Notes de bas de page
1 Marc Vernet a inventorié ces exposants personnalisants du champ qui permettent au spectateur d’inférer la présence d’un observateur diégétique. Figures de l’absence, Cahiers du cinéma, Paris, 1988, p. 29-35.
2 Se répondent par exemple en miroir dans La Voie lactée deux évêques, deux auberges, deux forêts, deux automobilistes de rencontre, etc. Pour l’étude précise de ces parallélismes, voir Maurice Drouzy, Luis Buñuel, architecte du rêve, Lherminier, coll. « Cinéma permanent », Paris, 1978.
3 Selon la définition désormais classique de Tzvetan Todorov, « le fantastique ne dure que le temps d’une hésitation. […] Il y a un phénomène étrange qu’on peut expliquer de deux manières, par des types de causes naturelles et surnaturelles. La possibilité d’hésiter entre les deux crée l’effet fantastique. » Introduction à la littérature fantastique, Seuil, coll. « Points », Paris, 1970, p. 30.
4 J. Aumont, L’Œil interminable, op. cit., p. 37-73.
5 J. Epstein, Écrits sur le cinéma, op. cit., p. 130. C’est moi qui souligne.
6 R. Altman, « The technology of the voice », I et II, Iris, 1er semestre 1985, vol. 3, no 1 et Iris, 1er semestre 1986, vol. 4, no 1 et « Technologie et représentation : l’espace sonore », dans Histoire du cinéma, nouvelles approches, Publications de la Sorbonne, Paris, 1989, p. 120-130.

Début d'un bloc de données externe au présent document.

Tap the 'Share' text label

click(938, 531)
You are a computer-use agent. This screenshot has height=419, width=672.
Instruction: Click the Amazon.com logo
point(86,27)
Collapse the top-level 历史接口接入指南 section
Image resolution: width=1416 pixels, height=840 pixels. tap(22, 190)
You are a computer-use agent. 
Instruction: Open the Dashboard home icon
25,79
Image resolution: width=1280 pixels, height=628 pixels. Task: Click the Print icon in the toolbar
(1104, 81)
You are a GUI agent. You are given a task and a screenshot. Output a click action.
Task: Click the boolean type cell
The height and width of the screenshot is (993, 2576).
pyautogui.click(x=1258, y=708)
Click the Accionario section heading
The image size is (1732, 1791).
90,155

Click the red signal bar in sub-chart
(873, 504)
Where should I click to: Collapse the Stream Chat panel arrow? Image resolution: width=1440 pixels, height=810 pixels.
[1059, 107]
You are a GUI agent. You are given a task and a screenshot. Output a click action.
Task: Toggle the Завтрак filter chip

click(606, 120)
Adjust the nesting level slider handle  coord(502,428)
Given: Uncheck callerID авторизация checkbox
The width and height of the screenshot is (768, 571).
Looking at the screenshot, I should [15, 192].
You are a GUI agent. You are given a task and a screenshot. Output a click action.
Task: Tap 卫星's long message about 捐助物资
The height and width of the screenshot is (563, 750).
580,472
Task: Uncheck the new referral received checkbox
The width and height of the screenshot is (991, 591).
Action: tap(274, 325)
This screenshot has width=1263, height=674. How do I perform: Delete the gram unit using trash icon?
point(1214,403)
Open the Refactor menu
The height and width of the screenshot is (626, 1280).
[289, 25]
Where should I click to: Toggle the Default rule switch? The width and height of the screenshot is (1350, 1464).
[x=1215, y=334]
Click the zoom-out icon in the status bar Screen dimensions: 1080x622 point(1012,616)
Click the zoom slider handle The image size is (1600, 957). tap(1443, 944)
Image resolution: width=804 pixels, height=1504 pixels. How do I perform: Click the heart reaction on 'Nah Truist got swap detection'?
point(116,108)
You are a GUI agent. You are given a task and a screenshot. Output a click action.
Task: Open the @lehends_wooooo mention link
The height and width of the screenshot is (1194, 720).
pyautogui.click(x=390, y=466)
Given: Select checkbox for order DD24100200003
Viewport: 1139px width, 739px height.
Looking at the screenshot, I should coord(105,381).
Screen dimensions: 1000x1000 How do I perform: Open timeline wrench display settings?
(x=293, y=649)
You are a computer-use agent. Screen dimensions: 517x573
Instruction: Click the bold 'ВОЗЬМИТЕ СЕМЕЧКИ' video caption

7 « Le tout n’est pas un ensemble clos mais au contraire ce par quoi l’ensemble n’est jamais clos […], ce qui le maintient ouvert quelque part […]. Le tout se crée, ne cesse de se créer dans une autre dimension sans parties, comme ce qui entraîne l’ensemble d’un état qualitatif à un autre, comme le pur devenir sans arrêt qui passe par ces états. C’est en ce sens qu’il est spirituel ou mental. » Gilles Deleuze, L’Image-mouvement, op. cit., p. 21.